|Where did my body go?|
Why hello, Dear Readers! Remember a few months ago when your sage old granny of a writer, Ms. Shakespeare threw her back out and laid on the floor in agony while episodes of Stan Lee's Super Humans played in the background taunting her in her inability to be a super hero?
Oh, you don't? Okay. Well, maybe this post will remind you.
Around that time I was thinking a lot about disabled anime and manga characters, like, where are they? Well, guess what? I found them!
Apparently, they are all in Full Metal Alchemist and Full Metal Alchemist: Brotherhood!
|We are the Elric Brothers. We know a thing or two about pain and suffering.|
It is possible all of characters in this tale are differently-abled. You've got Edward who is missing an arm and a leg, Alphonse who is missing a body, Izumi who is missing some internal organs, Havoc who ends up in a wheel chair, Roy who ends up blind, Lan Fan who is missing an arm and Hoenheim who is missing mortality. For goodness sake, Winrey's dog even has a prosthetic leg and there is a whole industry dedicated to automail.
There are more missing parts in these two parallel series than I can shake my cane at! This show is an amputee fetishist's dream!
Now, Dear Readers, because I can concentrate on one thing very very hard -- a trait some people might call obsessive, but I happen to call AMAZING -- I was able to watch both these series all the way through sometime in the last few weeks.
At the heart of both series are the Elric Brothers, Edward and Alphonse, two young alchemists who reside in a somewhat steampunky and somewhat pastoral military state that seems to be constantly at war with its neighbors. Their dad is a little absent and when their mom dies, they try to bring her back using a process called Human Transmutation. If you paid any attention in your Hermetic Studies class, you'll know that this isn't a very good idea. The boys end up paying a hefty toll physically and emotionally, and here is where our adventure begins.
I think it's probably a good idea to look at the two series as just that, two series which don't have too much to do with one another, except that they do. I really loved both of them, but if you ask me which I like more -- oh, I'm so glad you asked-- I believe Brotherhood was the superior work.
Wince, wince, wince. I know some thirteen-year-old-fangirl is out there getting ready to put me to rights about how: Brotherhood is lacking heart, and it doesn't dwell on the boys' childhood, and it is hard to understand if you haven't seen the original, to which this withered old hag of a cutey culture critic will say, "Listen, Youngster, a few years will put it all in perspective!"

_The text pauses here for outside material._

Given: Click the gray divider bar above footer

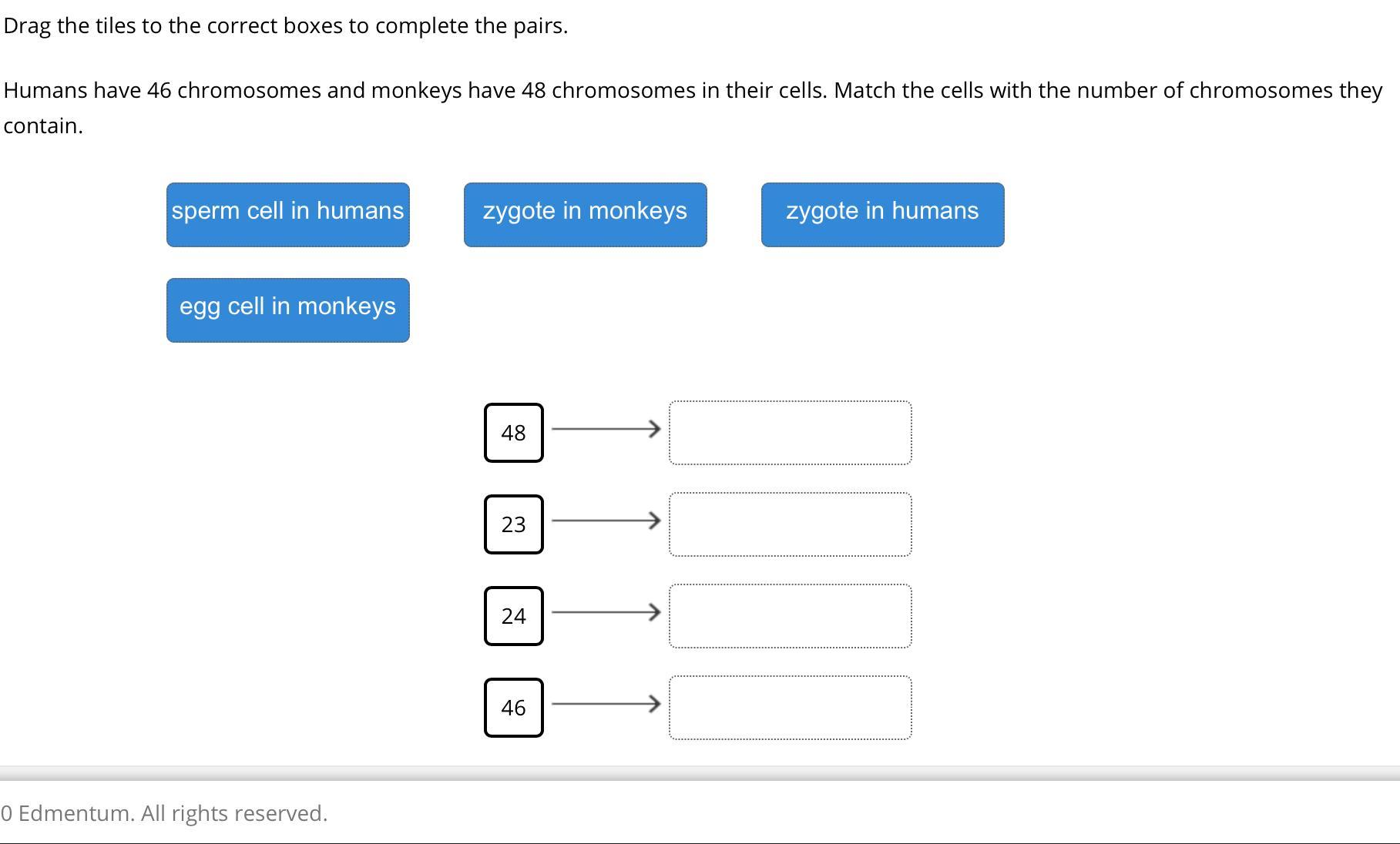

Brotherhood is just a more mature story. There is less guilt and more heroism. There is more hope but also more uncertainty. It's not a tale that keeps turning in on itself like the original (which isn't bad at all). It is a story that opens up and expands until it's huge and unwieldy and terrifying. It stressed me out to watch Brotherhood, which, for me, means there was some stuff at stake there.
While Edward and Alphonse were at the center, the cast was more of an ensemble. The adults were more fleshed out. And there are some bad ass ladies:
|Izumi Curtis: Just a Housewife|
|General Armstrong: Ice Queen|
|Lan Fan: F*ck Yeah!|
|Riza Hawkeye: Gun Expert|
|Winry Rockbell: Automail Goddess|
But this isn't just about the ladies, there are a TON of badasses in this show! There are a ton of great fight scenes and a ton of ultra-squee moments. Even though I prefer Brotherhood I highly recommend both series, especially if you are on the mend from some dire old person injury and need something to contemplate while you recover. I'll leave it up to you to decide which you like more.
Are you listening to this old lady when she is speaking to you? FMA, either way! WATCH IT!